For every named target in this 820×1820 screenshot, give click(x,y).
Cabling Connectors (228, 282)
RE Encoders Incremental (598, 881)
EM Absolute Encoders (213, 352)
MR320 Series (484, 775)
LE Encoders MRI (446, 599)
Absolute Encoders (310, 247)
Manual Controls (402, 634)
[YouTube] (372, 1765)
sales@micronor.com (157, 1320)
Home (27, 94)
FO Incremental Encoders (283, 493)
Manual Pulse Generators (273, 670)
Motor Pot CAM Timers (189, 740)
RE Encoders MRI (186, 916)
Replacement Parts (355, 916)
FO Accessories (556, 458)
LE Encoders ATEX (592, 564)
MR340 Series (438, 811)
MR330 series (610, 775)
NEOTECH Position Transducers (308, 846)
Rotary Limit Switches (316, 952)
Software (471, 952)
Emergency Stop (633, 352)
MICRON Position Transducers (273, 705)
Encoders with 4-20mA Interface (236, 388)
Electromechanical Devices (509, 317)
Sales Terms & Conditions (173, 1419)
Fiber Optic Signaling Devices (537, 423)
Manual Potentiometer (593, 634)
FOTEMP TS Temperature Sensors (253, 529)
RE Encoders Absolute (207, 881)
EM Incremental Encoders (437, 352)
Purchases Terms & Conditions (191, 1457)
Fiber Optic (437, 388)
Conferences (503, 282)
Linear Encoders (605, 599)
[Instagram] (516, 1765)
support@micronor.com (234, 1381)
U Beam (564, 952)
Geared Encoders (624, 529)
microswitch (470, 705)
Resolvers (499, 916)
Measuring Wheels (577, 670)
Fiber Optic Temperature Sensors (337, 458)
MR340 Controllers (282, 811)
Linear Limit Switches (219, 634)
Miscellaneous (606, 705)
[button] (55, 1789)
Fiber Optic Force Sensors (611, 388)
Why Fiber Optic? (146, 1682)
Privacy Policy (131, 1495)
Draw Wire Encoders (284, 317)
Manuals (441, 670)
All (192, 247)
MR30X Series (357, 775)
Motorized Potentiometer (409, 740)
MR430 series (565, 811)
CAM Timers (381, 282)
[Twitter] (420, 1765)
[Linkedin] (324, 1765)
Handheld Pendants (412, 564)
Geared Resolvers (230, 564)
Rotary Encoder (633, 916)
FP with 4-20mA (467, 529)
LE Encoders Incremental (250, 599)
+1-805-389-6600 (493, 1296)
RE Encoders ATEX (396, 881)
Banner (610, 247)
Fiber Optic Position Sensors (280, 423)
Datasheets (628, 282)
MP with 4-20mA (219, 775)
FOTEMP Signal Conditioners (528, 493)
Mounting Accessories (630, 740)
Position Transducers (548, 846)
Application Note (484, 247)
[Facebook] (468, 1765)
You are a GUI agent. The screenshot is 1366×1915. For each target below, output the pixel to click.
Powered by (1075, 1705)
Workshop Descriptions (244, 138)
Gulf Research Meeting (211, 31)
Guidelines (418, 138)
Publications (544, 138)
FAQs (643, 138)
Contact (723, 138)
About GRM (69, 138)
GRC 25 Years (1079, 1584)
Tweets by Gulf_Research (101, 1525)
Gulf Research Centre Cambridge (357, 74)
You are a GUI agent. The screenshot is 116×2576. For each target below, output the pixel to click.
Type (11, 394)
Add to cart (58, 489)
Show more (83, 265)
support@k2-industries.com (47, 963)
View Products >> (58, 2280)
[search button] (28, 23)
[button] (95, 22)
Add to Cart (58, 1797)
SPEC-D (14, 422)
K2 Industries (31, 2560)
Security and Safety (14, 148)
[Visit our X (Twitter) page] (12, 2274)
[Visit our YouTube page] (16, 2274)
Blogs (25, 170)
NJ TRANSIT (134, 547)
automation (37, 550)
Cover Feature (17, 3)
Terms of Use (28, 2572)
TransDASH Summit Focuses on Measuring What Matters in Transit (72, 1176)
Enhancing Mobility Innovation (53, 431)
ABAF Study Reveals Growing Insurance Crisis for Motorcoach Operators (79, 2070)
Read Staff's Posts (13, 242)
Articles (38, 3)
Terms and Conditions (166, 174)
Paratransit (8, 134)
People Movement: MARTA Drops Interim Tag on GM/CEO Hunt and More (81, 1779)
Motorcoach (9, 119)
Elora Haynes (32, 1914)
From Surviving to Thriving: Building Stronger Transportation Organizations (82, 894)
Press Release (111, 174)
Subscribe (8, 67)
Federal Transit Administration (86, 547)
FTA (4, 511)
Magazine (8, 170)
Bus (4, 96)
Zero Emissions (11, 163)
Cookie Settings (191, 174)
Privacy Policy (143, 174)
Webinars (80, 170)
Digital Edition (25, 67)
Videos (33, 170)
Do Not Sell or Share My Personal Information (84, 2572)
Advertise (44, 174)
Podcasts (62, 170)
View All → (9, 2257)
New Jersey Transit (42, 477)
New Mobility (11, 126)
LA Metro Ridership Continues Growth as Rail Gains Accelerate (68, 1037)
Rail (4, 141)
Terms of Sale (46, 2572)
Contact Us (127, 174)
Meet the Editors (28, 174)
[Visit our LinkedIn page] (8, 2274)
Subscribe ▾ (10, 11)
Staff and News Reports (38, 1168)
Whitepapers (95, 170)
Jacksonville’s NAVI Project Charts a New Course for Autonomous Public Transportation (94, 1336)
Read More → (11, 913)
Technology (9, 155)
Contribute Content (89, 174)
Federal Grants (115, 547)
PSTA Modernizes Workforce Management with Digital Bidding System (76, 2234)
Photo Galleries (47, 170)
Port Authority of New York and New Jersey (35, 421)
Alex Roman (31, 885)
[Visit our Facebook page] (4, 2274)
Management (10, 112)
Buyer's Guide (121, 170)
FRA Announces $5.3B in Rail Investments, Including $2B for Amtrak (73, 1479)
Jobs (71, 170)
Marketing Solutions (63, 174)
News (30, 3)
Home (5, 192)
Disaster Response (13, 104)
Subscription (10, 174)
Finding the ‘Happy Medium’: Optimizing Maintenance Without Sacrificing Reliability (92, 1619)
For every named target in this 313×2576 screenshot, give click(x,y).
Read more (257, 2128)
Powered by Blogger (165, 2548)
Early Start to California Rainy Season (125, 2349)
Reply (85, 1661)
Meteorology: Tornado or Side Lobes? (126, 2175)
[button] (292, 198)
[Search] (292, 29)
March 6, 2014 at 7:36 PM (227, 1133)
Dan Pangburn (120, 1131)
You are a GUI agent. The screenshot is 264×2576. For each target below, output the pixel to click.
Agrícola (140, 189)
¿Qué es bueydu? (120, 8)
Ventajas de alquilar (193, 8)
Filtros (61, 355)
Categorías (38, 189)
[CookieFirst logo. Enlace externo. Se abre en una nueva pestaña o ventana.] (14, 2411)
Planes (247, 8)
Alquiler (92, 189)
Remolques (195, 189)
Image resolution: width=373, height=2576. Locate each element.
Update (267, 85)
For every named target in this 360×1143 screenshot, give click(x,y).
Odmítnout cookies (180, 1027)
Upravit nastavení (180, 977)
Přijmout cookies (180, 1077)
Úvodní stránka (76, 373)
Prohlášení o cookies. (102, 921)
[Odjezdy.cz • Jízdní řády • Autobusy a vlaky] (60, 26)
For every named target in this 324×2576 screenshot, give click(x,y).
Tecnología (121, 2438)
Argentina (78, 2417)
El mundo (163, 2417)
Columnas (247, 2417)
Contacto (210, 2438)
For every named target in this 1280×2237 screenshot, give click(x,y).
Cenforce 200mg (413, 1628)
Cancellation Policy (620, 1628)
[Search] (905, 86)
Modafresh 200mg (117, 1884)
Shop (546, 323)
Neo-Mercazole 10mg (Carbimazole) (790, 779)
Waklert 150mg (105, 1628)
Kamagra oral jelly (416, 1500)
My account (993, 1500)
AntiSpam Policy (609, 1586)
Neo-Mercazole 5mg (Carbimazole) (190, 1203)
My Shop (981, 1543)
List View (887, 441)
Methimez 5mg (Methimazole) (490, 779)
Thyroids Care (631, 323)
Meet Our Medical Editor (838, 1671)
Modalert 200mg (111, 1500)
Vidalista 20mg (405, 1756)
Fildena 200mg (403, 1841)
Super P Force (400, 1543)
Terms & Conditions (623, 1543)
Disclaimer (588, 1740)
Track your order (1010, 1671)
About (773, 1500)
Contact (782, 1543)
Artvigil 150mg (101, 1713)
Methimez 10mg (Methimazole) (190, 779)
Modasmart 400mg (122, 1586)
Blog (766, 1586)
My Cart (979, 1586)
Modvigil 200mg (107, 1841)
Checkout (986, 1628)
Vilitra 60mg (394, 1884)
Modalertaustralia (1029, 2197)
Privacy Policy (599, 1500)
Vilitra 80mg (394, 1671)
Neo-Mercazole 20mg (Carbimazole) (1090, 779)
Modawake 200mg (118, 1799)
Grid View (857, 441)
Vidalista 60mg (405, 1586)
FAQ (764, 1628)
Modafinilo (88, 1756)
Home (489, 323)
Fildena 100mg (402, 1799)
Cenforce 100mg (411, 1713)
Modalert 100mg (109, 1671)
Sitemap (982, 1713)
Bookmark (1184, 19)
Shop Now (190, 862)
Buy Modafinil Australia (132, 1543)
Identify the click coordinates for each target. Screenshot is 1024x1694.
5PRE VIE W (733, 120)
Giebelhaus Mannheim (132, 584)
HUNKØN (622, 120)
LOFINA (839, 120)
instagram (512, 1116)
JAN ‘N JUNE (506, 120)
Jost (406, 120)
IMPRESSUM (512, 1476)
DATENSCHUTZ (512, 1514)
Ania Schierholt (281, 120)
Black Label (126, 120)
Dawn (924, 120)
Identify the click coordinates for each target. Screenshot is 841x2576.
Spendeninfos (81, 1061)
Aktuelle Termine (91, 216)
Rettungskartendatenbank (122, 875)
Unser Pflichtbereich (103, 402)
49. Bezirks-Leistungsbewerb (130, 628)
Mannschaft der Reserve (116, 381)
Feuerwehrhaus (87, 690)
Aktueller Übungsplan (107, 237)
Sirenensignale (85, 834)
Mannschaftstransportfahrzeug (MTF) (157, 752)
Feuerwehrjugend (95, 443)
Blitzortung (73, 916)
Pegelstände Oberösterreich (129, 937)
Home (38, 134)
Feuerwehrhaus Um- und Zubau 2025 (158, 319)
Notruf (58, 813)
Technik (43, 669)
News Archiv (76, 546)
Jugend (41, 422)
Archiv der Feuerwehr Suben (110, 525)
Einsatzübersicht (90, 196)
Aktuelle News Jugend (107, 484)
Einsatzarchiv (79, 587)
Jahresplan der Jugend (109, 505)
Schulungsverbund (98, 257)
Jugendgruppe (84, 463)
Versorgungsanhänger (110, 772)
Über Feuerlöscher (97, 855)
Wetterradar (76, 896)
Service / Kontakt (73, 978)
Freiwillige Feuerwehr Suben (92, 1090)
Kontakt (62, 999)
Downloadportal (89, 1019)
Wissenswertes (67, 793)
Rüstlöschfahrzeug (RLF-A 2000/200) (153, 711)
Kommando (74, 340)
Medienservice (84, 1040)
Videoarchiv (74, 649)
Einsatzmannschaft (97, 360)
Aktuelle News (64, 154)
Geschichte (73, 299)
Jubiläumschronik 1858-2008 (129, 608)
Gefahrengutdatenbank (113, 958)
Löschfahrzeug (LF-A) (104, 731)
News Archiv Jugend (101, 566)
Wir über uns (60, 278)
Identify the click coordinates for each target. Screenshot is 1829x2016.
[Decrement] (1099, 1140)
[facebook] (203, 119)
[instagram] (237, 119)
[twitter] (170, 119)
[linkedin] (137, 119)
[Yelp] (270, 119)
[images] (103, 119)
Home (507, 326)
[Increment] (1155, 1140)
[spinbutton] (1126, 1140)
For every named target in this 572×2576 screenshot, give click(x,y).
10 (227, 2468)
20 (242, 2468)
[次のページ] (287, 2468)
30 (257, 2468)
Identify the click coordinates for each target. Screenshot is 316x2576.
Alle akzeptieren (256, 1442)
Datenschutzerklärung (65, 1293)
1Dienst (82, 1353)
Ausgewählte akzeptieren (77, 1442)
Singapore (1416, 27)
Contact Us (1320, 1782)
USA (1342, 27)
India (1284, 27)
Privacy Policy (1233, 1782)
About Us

******************************

Activity — Reproduce the material above exactly, beginning at its first line and ending with the line that holds "Manual Controls (402, 634)". Include nothing else.

Answer for the task —
For every named target in this 820×1820 screenshot, give click(x,y).
Cabling Connectors (228, 282)
RE Encoders Incremental (598, 881)
EM Absolute Encoders (213, 352)
MR320 Series (484, 775)
LE Encoders MRI (446, 599)
Absolute Encoders (310, 247)
Manual Controls (402, 634)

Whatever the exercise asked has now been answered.